Comparable stilling is occurring across the Northern Hemisphere, according to an October report by a team centered at France's Laboratoire des Sciences du Climat et l'Environnement (LSCE). Their report in the journal Nature Geosciences found that winds slowed by 5 to 15 percent over almost all continental areas in the northern midlatitudes between 1979 and 2008.

Experts in the wind-power industry pooh-pooh such warnings. Peter Thomas, a senior engineer with the wind energy consultancy GL Garrad Hassan, based in Bristol, England, concedes that the projections are of a scale that could "impact the economics of the wind-power industry." But he questions their veracity.

Thomas argues that data sets from anemometers are not robust enough to support such interdecadal comparisons, because measurement practices were poorly standardized as recently as the 1980s and may be corrupted by construction around weather stations, many of which are at airports or near cities. "It is important to separate these potential influences from the measured data before conclusions are drawn," says Thomas.

That data-quality critique is wearing thin, however, according to Jean-Noël Thépaut, who runs the data division for the European Center for Medium-Range Weather Forecasts in Reading, England, and is a coauthor of the French report. Thépaut says the team applied a stringent screen to remove questionable anemometer data, narrowing its analysis to reports from just 822 out of roughly 10 000 possible anemometers worldwide. "My colleagues from LSCE have been very careful with the quality control," says Thépaut.

Still, even Thépaut sees unanswered questions, starting with why winds are slowing and whether the stilling will continue. The French study identified climate change as the most likely cause of stilling over central Asia, which means Ren's modeling could well foretell a less productive future for wind power in China.

But the French modelers pegged forests as the primary culprit behind the stilling in other regions. Their modeling showed a correlation between wind reductions and forest regrowth. As they grow, trees increase the roughness of Earth's surface and could be responsible for up to 60 percent of the stilling observed over North America and Western Europe, the modelers estimate. However, the effect on the wind industry might be minimal, because industrial wind turbines tower above most trees, their hubs supported on structures that commonly stand 60 to 100 meters tall. The average anemometer tower is just 10 meters tall. Thépaut says his colleagues plan to figure out if turbines will really be above the fray in the months ahead by analyzing wind-speed data from air-balloon-based weather stations called radiosondes.

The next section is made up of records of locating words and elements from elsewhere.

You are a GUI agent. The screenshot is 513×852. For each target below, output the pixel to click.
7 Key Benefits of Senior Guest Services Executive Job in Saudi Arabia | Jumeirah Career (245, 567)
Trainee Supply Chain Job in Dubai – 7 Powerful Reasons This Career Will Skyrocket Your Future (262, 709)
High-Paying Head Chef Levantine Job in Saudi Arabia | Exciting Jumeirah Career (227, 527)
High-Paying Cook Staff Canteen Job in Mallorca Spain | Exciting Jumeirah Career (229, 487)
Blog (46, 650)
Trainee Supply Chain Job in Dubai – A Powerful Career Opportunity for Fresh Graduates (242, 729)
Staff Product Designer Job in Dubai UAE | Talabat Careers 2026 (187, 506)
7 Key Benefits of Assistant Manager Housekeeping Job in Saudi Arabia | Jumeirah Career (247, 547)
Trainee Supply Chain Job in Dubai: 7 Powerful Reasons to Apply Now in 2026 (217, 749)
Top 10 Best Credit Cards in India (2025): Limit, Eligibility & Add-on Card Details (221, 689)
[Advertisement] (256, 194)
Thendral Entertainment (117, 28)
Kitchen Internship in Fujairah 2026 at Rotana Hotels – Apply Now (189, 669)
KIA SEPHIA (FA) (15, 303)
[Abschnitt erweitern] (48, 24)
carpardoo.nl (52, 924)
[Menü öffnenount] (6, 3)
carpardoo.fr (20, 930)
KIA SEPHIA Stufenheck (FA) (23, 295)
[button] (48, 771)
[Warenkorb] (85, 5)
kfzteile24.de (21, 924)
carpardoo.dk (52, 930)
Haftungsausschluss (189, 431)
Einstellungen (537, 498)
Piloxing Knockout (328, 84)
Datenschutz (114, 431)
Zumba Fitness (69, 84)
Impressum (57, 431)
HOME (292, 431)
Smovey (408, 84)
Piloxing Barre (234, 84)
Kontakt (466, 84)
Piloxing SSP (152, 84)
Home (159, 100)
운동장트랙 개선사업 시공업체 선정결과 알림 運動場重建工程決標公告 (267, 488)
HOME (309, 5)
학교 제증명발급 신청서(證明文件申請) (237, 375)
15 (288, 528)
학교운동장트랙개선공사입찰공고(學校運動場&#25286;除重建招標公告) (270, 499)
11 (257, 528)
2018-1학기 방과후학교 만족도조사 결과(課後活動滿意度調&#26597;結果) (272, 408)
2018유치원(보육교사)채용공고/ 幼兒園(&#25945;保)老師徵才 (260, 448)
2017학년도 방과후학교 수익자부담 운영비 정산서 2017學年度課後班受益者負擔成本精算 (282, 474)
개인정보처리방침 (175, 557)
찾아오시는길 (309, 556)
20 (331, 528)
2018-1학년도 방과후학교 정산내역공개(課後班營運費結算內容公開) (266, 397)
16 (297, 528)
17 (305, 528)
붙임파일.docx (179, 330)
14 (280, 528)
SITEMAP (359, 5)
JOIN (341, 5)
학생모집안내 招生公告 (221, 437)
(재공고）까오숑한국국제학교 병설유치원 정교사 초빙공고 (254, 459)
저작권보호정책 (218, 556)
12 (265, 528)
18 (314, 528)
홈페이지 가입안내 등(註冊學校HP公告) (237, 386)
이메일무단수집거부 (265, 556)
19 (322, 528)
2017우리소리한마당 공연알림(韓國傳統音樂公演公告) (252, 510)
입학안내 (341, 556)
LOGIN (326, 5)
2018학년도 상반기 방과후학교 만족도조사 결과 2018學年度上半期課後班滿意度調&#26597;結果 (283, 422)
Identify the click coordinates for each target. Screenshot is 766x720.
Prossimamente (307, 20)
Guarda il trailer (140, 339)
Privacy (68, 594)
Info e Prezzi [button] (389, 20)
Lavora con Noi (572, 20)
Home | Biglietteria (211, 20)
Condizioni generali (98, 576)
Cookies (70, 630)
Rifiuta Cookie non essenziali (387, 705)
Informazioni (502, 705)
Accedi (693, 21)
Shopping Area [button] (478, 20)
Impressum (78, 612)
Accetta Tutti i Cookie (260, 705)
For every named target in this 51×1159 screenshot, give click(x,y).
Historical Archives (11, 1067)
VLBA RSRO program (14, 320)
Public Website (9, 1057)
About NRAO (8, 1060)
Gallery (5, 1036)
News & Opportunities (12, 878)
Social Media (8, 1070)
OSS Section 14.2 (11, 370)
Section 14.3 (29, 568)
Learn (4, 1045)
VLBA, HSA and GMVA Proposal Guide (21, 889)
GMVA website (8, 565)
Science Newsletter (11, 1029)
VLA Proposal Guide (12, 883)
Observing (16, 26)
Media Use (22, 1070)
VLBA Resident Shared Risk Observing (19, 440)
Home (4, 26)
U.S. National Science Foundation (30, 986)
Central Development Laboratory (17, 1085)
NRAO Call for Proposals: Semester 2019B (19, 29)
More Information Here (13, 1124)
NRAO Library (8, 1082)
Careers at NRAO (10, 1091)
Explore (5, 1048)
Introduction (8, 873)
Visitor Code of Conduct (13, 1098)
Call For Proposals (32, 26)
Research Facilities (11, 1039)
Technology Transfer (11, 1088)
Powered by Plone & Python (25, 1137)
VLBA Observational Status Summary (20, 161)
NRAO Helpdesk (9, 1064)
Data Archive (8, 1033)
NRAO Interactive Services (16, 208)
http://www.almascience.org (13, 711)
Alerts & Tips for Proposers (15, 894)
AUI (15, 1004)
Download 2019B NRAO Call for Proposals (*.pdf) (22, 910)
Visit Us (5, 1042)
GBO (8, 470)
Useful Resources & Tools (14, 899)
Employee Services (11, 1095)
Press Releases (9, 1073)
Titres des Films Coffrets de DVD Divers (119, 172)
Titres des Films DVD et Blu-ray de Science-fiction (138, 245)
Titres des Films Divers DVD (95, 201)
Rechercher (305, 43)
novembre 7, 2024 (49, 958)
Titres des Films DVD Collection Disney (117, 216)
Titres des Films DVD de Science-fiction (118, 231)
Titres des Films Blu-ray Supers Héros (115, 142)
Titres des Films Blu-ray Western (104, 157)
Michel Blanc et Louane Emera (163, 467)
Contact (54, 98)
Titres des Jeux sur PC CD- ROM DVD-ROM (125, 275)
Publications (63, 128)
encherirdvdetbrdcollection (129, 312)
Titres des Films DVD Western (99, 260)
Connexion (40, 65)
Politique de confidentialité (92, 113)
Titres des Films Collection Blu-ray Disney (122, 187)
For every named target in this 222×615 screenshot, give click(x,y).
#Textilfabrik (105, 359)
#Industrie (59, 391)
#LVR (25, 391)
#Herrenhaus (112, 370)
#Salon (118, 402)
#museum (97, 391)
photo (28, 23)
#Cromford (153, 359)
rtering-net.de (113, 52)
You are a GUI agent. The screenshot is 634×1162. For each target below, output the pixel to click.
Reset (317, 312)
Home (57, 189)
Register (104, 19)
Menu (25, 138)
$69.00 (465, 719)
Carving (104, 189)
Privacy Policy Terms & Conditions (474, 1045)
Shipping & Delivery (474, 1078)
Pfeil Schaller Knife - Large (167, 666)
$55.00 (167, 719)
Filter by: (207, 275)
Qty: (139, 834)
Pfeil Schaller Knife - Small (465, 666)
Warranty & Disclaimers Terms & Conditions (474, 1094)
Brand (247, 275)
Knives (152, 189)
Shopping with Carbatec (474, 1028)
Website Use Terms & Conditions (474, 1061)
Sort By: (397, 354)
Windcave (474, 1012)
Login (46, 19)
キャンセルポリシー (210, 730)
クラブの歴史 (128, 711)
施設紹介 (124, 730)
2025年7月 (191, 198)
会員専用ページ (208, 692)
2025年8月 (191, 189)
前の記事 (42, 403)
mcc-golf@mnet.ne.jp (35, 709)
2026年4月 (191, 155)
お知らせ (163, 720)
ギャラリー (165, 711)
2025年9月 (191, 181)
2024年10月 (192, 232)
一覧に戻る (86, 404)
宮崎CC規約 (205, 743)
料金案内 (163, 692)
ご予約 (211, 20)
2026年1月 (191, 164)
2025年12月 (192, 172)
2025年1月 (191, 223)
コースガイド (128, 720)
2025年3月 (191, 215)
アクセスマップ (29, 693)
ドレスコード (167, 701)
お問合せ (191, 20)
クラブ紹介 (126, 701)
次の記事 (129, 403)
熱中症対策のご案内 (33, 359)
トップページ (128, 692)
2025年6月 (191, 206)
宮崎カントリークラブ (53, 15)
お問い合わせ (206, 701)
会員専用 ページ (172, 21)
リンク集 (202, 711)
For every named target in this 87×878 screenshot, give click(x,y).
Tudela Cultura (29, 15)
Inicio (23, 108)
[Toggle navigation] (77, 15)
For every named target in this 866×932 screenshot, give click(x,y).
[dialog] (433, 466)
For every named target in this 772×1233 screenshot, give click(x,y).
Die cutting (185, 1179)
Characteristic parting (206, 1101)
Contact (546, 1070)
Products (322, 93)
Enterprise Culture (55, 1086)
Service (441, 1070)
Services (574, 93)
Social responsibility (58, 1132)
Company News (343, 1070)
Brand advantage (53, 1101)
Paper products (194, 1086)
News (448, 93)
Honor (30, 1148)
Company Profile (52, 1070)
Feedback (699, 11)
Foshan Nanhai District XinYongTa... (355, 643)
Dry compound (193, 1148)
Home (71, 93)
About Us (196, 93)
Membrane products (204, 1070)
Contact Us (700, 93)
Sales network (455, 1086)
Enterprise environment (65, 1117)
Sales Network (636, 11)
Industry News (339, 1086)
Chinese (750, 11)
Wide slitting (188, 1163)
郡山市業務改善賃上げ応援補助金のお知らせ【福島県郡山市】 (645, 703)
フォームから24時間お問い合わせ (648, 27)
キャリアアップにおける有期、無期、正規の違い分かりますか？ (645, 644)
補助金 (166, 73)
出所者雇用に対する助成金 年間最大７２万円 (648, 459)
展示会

There is one source of waning wind that turbines cannot rise above: neighboring wind farms. Here, too, modeling reveals previously unforeseen impacts on wind speed. For example, Arno Brand, a wind modeler at the Energy Research Centre for the Netherlands, in Petten, projects that wind "shadows" behind installed wind farms will sap the productivity of some planned offshore wind projects in the Dutch zone of the North Sea.

Brand's modeling suggests that wind farms must be spaced at least 10 to 30 kilometers apart to keep speed reductions from such shadows below 0.5 meters per second—and even that reduction translates to a 14 percent power loss for a turbine seeing 9.5-m/s wind instead of 10 m/s. Brand says this Dutch problem could become a diplomatic dispute, because the United Kingdom has plans of its own to build what would be three of the world's largest offshore wind farms just upwind of Dutch waters. "These farms are going to produce considerable wind shadows that will affect the most important Dutch zones," says Brand.

While slowing winds could shave value off wind farms or complicate their planning, none of the modelers estimates that the impacts will eliminate the advantage that has made wind power the world's fastest-growing energy source: its supply of virtually carbon-free power at a cost that's comparable to that of fossil fuels. As Thomas points out, it is fossil fuels that are the truly unpredictable fuel source. Even before factoring in their likely contribution to global climate change, the economic cost of fossil fuels is already far harder to predict than the wind will ever be, he says. "In the last 10 years, the cost of a barrel of oil has varied between $20 and $150. The wind is free."